> [Your goal] Output word for word the lines of the entries starting at the one containing "This page has height=1703, width=1316." and running through the end of the entries, with both ends included.

> [Input rows]
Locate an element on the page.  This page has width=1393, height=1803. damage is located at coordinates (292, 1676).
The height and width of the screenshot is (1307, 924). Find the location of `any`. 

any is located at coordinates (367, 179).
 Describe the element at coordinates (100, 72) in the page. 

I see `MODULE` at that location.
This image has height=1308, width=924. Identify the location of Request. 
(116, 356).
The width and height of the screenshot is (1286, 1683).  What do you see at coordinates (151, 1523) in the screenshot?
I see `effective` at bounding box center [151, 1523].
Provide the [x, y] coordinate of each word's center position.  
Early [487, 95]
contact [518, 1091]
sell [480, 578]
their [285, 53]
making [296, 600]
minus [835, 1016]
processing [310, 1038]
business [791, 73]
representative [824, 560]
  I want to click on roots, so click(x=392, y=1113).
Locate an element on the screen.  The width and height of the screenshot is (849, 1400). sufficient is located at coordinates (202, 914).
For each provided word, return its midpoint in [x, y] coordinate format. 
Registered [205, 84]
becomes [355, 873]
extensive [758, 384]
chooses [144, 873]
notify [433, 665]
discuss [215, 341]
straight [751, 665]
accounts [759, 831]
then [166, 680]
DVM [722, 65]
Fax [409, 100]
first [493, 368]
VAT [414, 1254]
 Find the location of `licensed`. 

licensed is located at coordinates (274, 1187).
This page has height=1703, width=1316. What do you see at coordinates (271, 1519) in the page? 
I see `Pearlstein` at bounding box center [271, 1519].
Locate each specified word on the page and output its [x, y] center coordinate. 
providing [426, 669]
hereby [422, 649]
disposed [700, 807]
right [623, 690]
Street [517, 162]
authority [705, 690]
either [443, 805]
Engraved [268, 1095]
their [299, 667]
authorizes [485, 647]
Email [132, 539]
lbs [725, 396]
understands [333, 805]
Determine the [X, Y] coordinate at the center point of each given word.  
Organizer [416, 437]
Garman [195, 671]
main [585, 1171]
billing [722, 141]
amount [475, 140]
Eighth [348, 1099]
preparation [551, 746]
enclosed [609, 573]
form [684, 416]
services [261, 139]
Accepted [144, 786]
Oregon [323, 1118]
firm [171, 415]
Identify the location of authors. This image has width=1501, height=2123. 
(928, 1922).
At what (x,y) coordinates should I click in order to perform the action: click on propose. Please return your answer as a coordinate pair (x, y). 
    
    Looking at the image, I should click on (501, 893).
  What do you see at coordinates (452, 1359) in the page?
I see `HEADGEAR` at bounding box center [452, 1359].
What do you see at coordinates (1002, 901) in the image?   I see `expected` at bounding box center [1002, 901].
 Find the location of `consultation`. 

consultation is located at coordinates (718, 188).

> [Solved problem]
This page has height=1703, width=1316. What do you see at coordinates (271, 1519) in the page? 
I see `Pearlstein` at bounding box center [271, 1519].
Locate each specified word on the page and output its [x, y] center coordinate. 
providing [426, 669]
hereby [422, 649]
disposed [700, 807]
right [623, 690]
Street [517, 162]
authority [705, 690]
either [443, 805]
Engraved [268, 1095]
their [299, 667]
authorizes [485, 647]
Email [132, 539]
lbs [725, 396]
understands [333, 805]
Determine the [X, Y] coordinate at the center point of each given word.  
Organizer [416, 437]
Garman [195, 671]
main [585, 1171]
billing [722, 141]
amount [475, 140]
Eighth [348, 1099]
preparation [551, 746]
enclosed [609, 573]
form [684, 416]
services [261, 139]
Accepted [144, 786]
Oregon [323, 1118]
firm [171, 415]
Identify the location of authors. This image has width=1501, height=2123. 
(928, 1922).
At what (x,y) coordinates should I click in order to perform the action: click on propose. Please return your answer as a coordinate pair (x, y). 
    
    Looking at the image, I should click on (501, 893).
  What do you see at coordinates (452, 1359) in the page?
I see `HEADGEAR` at bounding box center [452, 1359].
What do you see at coordinates (1002, 901) in the image?   I see `expected` at bounding box center [1002, 901].
 Find the location of `consultation`. 

consultation is located at coordinates (718, 188).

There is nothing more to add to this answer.